When I regained my senses from the shock, I looked up. None of the big ones. Carefully, around the clearing. None waiting to eat me. Took a step forward. Looked again. Searching for any legs, anything hidden. But, no, no spiders. No giant ones, anyways. Well, no visible giant ones.
No large webs, no birds caught in them and upset. I slowly made my way over to the words. A little spider was dropping down on a line of silk, another scrambling back into the tree.
Knowing how horror movies work, and doing it anyways because of sheer idiocy, I stretched my hand out and touched the webbing. Yup, it was webbing.
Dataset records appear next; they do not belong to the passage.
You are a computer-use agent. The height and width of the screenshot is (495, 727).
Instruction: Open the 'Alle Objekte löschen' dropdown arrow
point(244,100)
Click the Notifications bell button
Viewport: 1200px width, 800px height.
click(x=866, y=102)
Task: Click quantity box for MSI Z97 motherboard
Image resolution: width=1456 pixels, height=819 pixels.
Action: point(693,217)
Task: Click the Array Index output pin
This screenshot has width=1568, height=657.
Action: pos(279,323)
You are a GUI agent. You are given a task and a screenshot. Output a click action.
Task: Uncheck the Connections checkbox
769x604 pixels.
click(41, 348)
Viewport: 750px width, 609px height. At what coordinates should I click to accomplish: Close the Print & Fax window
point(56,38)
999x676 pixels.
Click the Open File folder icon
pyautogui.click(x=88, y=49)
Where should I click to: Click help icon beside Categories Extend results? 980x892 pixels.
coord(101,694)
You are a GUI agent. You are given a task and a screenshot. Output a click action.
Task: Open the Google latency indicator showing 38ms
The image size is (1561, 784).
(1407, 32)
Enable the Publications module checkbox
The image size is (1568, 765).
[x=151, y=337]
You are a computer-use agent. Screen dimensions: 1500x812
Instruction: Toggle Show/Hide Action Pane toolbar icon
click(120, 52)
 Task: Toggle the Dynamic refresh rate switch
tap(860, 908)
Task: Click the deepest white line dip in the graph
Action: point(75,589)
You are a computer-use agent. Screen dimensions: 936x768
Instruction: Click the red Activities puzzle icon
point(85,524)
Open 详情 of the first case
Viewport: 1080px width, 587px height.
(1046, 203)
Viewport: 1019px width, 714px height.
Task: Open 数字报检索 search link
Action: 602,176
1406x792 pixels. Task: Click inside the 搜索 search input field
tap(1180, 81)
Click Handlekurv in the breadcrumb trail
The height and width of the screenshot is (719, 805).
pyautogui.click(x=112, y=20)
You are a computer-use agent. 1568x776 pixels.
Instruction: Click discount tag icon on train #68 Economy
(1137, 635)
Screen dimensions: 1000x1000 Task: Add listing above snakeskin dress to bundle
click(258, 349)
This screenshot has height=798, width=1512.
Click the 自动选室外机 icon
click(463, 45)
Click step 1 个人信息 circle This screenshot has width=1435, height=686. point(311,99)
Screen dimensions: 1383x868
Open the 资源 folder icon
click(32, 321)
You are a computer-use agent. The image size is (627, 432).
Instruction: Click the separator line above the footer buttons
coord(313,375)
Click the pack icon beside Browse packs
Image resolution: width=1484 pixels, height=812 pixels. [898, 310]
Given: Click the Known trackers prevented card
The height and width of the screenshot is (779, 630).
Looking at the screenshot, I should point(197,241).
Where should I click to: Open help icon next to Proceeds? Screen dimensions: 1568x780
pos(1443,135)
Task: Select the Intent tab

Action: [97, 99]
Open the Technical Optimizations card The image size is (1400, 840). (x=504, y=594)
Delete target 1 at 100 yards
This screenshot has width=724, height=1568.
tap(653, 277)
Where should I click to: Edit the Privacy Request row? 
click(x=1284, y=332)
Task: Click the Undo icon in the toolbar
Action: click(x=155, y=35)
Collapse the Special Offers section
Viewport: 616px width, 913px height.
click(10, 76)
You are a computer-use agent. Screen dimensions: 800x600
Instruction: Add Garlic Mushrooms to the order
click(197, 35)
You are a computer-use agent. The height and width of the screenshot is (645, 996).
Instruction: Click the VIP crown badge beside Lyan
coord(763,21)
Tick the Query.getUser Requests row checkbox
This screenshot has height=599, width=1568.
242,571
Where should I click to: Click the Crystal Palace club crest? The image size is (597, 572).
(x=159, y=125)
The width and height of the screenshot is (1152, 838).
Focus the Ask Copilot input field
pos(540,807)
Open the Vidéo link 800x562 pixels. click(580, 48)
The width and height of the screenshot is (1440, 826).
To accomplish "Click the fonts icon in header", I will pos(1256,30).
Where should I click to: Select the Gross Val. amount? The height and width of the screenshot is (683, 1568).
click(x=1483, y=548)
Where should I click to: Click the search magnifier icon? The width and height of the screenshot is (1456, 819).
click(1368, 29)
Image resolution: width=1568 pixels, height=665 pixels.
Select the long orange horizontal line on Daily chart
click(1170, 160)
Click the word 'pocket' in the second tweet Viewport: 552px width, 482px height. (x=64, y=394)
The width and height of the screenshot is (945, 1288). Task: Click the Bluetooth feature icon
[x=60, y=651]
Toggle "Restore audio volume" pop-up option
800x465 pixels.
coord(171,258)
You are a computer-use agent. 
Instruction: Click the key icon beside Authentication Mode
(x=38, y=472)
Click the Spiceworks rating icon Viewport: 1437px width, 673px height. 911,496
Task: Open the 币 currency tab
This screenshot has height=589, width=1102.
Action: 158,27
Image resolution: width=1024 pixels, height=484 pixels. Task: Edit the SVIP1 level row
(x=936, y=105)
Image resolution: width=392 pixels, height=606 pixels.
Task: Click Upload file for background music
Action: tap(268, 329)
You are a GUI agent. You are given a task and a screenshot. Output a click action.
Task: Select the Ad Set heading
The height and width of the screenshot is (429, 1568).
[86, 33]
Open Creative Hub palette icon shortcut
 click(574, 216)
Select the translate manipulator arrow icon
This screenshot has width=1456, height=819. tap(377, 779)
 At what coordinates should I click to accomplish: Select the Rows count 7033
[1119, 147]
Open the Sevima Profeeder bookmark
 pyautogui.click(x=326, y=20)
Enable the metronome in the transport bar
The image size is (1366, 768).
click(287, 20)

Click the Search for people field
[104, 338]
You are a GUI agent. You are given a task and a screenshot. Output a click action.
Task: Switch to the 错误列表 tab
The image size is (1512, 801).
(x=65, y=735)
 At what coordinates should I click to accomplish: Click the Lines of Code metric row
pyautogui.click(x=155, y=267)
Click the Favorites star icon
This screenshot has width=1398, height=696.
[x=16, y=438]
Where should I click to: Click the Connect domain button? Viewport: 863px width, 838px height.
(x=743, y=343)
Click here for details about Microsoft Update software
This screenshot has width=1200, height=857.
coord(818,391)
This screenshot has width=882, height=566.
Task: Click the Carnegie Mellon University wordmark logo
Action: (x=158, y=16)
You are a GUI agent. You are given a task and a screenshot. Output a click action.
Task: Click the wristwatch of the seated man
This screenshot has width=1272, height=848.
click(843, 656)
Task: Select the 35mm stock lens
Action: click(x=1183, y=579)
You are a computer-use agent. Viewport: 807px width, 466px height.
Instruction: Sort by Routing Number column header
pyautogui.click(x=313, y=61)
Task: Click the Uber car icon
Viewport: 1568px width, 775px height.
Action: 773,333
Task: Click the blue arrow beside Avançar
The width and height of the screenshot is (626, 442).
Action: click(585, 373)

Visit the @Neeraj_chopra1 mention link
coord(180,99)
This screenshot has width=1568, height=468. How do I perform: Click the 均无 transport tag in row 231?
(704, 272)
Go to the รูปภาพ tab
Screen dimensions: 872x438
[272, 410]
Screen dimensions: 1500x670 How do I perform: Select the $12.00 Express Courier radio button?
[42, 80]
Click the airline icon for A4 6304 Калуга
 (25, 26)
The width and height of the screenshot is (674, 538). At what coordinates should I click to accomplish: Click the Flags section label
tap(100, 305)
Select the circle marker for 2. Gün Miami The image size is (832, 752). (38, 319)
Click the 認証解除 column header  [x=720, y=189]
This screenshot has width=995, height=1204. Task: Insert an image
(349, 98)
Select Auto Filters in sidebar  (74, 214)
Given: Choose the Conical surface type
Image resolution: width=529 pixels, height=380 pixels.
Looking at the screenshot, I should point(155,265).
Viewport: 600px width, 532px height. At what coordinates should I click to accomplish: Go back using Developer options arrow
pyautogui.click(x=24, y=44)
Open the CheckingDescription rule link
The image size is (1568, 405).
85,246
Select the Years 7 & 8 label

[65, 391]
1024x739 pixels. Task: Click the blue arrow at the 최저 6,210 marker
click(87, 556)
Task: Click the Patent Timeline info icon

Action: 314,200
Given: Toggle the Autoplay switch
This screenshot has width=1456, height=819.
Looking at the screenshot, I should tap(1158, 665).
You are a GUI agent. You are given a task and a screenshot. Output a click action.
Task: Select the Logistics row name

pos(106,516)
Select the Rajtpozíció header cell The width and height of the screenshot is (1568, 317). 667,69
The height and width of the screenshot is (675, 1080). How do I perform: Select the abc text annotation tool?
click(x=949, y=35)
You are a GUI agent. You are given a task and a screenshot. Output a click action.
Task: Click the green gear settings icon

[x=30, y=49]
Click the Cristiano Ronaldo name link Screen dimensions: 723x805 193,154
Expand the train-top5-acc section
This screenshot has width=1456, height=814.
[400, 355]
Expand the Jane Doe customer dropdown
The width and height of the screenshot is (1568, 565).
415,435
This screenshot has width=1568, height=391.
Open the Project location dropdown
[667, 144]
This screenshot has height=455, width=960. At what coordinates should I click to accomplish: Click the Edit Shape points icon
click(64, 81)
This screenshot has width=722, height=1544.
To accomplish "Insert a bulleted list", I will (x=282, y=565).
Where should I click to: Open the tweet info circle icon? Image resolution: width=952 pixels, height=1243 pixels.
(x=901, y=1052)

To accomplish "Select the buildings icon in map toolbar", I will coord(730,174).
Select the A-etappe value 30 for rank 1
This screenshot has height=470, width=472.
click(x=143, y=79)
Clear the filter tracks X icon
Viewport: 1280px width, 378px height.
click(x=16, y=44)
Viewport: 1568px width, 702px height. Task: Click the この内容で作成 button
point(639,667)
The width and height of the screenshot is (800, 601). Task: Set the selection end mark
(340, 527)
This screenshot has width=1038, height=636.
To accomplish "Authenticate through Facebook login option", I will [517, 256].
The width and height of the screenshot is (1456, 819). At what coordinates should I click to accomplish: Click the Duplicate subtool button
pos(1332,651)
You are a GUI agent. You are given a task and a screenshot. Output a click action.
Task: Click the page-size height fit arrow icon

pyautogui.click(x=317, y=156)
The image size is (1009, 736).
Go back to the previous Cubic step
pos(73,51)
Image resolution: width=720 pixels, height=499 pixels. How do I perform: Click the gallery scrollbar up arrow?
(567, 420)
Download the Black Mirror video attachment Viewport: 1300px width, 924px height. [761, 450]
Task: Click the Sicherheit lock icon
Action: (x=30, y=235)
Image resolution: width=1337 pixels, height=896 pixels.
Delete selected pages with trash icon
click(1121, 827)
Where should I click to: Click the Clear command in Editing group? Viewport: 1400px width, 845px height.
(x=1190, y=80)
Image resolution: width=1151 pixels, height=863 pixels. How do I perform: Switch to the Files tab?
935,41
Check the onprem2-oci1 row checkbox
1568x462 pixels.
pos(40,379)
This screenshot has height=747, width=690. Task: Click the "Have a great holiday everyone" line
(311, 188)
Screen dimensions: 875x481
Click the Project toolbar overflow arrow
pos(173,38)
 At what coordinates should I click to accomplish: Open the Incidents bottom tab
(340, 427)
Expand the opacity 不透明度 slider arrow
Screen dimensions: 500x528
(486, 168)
It slightly pulled against me, bouncing back as I drew my hand away. Not super sticky, then. That’s when it became apparent that the words were white and thick and hung in a little web matrix. These, clearly, were meant to be read. By the spider killer. Me.
I couldn’t help myself, and spoke, “It’s not like I killed that many. I mean, those were my first. As far as I can remember. And they’d killed my ravens! So, it was fair.” No answer. “At least, those spiders!”
“Now, if you’ll leave us alone, I won’t kill any more of your spiders,” I moved around, speaking to the clearing, “if you stop putting them in my path. Do we have a deal, you creepy fuck?” My inner voice corrected me, and I mumbled, “Fudge, sorry, fudge.”
I shuddered again, then hurried back to my side of the clearing. “Come on little guys, let’s get the hell out of here!”